Langes Läuten an der Tür schreckte sie aus ihren Überlegungen. Sie stand auf, ging in den Flur und betätigte den Öffnungsmechanismus. Sie dachte, der Zeitungsausträger hätte den Schlüssel vergessen. Kaum saß sie wieder, schrillte es erneut und es wurde zusätzlich geklopft. Sie war erstaunt, denn um diese Zeit bekam sie nie Besuch. Eigentlich kam nur sehr selten jemand zu ihr. Sie war nicht der Typ, der leicht Freundschaften schloss. Ein Blick durch den Spion ließ sie zurückschrecken. Es war der Bäcker von gegenüber! ‚Was will der nur?’, dachte sie. Ein neuerliches Pochen ließ sie automatisch öffnen. Da stand er nun, mit einer Tüte in der Hand und lächelte schüchtern. „Jetzt bin ich aber froh, dass es Ihnen gut geht“, sagte er tief aufatmend.
„Ah, ja, mir geht es gut, danke“, stammelte sie und wollte hineingehen. Doch er redete schnell weiter: „Ich habe hier frisches Gebäck und weil ich heute nicht im Laden stehen muss, dachte ich, ich schau mal bei Ihnen vorbei und bringe Frühstück mit.“
„Äh, danke.“ Sie öffnete die Tür ein Stück weiter und bat ihn mit einer Handbewegung, einzutreten. Erleichtert folgte er ihr in die kleine Küche, wo es nach angebranntem Kaffee roch.
„Wollen Sie mit mir frühstücken?“, hörte sie sich fragen und war erstaunt über ihre eigene Kühnheit. Mit einem strahlenden Lächeln nahm er das Angebot an und setzte sich an den Tisch. Dann packte er die Brötchen aus, dazu noch Butter und Marmelade und aus der Jackentasche fischte er zwei Piccoloflaschen Sekt.
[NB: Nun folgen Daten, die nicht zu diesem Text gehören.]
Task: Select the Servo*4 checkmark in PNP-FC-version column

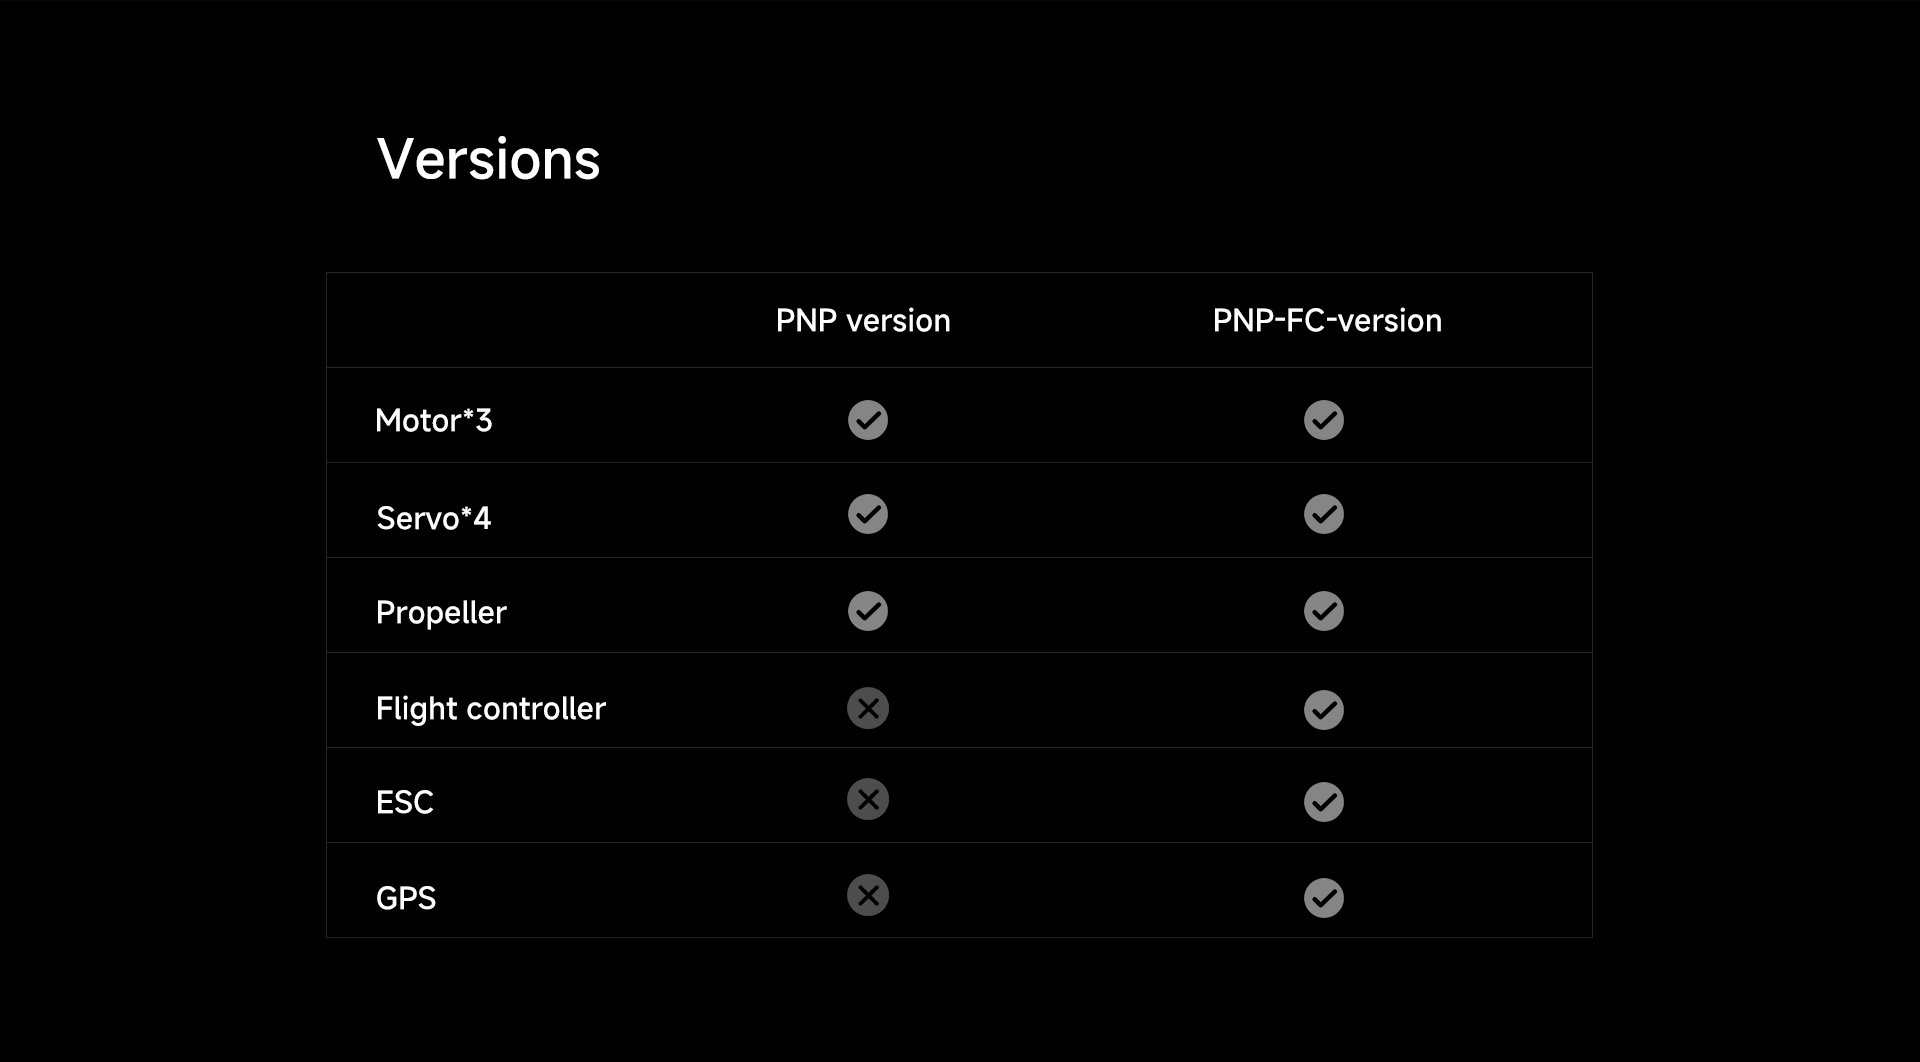Action: 1324,514
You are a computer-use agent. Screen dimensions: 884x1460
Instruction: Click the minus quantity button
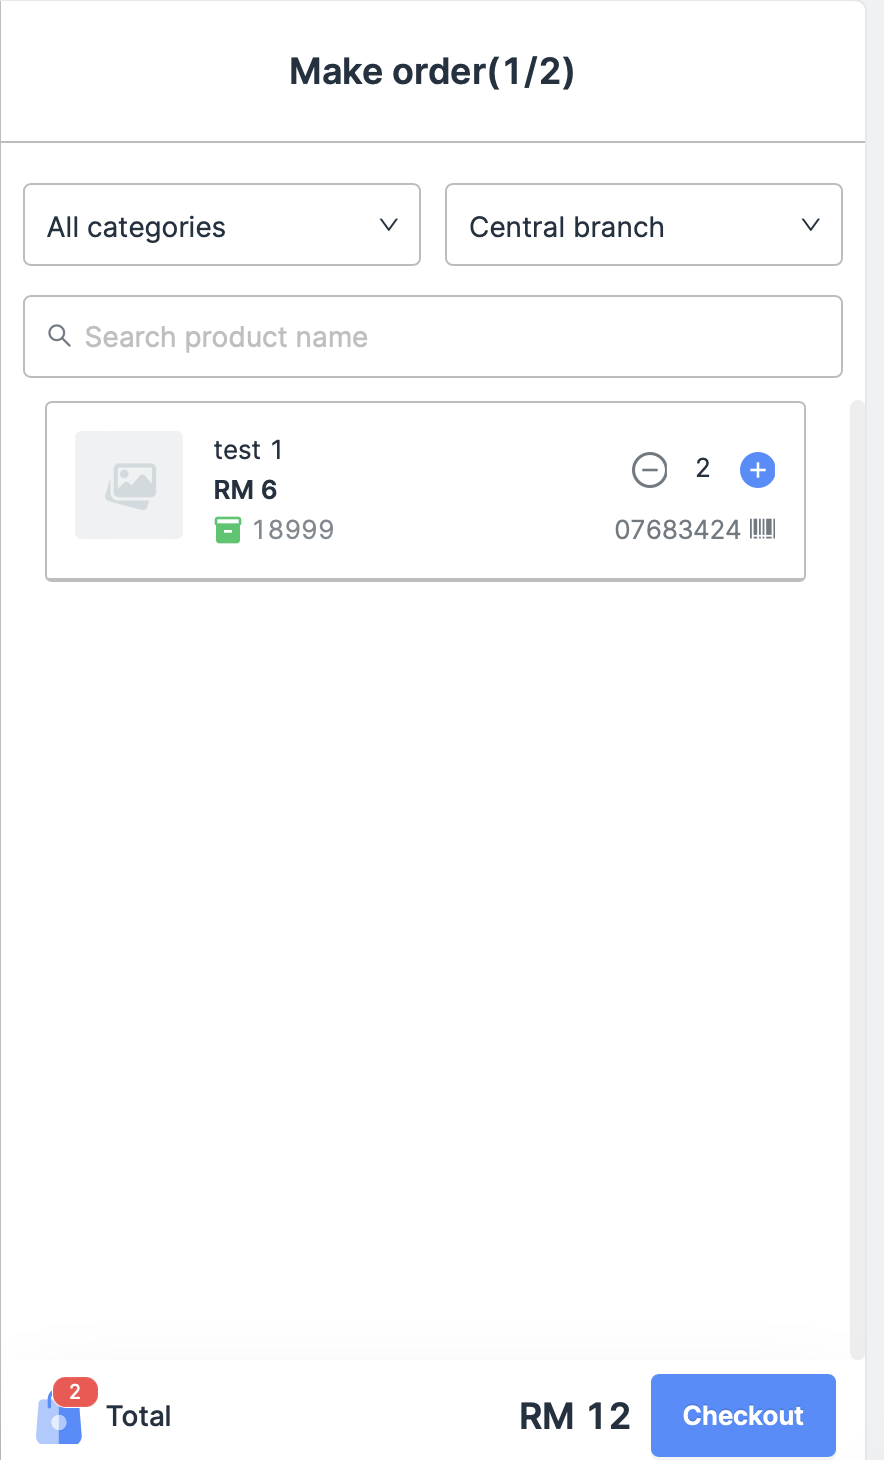[x=649, y=469]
„Ich heiße Martin“, stellte er sich vor. „Martin Bachmann, Ihr Bäcker von nebenan.“ Ohne seine weiße Bäckerschürze und so aus der Nähe betrachtet sah er nicht übel aus. Er entsprach zwar nicht ihrem Idealbild eines Mannes, aber das störte sie nicht, schließlich wollte sie so einiges ändern in ihrem Leben. Entschlossen, dieses unerwartete Ereignis auszukosten, deckte sie den Tisch neu. Dann sagte sie: „Es freut mich, dich kennen zu lernen, Martin. Ich bin Laura.“ Das Du-Wort nahm er freudig an und er erzählte, dass er jeden Tag auf sie wartete, denn erst dann konnte er den Tag genießen. „Ich hatte heute den Eindruck, etwas würde nicht stimmen“, schloss er, schaute sie lächelnd an, dann hob er sein Glas und sagte feierlich: „Ich möchte mit dir auf etwas anstoßen.“
„Worauf denn?“, fragte sie und fühlte sich überrumpelt von so viel morgendlichem Charme.
„Auf einen Neubeginn, Laura.“ Da musste sie lächeln und sie tranken auf eine neue Freundschaft und den Beginn eines neuen Lebens.